A very nice compilation of the traditional tale. I had seem much of this before, but did not remember it all. Thanks.


Some thoughts on this:


In the Millennium, He will also receive the gifts of gold and frankincense;" but no myrrh: His death was once and for all.

=================================================
Sounds to me like the Magi were a bit off base with the myrrh, then. Jesus hardly used his myrrh. Maybe they had to go out and buy more myrrh to embalm him, because he really didn't stay dead for long, and probably not even long enough to stink. (Does a deceased perfect and divine being stink? That is one to ponder). There is no mention in the Gospel about Jesus or Mary saying, "wait, don't go out and buy any myrrh: we have some top-quality, Grade-A Myrrh from some Persians that dropped by a long time ago.

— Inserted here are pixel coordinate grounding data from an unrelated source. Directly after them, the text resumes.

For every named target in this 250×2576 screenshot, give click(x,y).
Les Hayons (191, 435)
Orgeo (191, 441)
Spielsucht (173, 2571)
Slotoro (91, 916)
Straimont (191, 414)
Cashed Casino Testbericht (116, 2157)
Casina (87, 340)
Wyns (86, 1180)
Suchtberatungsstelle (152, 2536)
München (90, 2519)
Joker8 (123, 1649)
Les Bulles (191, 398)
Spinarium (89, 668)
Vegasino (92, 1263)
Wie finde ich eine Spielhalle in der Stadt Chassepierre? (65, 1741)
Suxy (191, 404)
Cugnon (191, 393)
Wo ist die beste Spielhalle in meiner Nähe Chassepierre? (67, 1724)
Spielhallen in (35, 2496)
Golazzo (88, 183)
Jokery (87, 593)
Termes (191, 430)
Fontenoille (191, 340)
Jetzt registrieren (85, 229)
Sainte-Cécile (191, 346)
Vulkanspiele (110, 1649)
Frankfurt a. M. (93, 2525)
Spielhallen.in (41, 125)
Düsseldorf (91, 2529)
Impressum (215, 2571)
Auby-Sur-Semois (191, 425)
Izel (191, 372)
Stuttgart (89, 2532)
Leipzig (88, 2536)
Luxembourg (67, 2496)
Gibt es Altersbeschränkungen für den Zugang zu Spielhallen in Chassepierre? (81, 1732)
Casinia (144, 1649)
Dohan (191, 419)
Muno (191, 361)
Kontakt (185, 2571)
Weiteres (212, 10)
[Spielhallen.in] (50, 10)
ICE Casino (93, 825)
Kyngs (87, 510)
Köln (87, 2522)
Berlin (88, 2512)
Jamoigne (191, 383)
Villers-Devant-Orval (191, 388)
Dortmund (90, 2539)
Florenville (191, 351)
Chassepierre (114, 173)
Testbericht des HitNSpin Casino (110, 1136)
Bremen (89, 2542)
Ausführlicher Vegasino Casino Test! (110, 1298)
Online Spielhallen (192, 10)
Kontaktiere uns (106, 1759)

There is no mention of what Joseph, Mary and Jesus did with the gold or the Frankincense, either. WE have a lot of Biblical scholars roaming about, but they don;['t seem to care about this.

Most Christians I know would get really pissed if we were to suggest that Jesus was dead once and for all.

One wonders why Jesus and God need anyone to give them gold. I mean, all they have to do is create some, right? When you are omnipotent, you don;t need Visa or Mastercard: you just snap your fingers and *poof!*  Gold, Kruggerrands, Yen, Euros, Drachma, Renmin or Dollars, all you need. It's not like Treasury is going to nail the Almighty for counterfeiting, right?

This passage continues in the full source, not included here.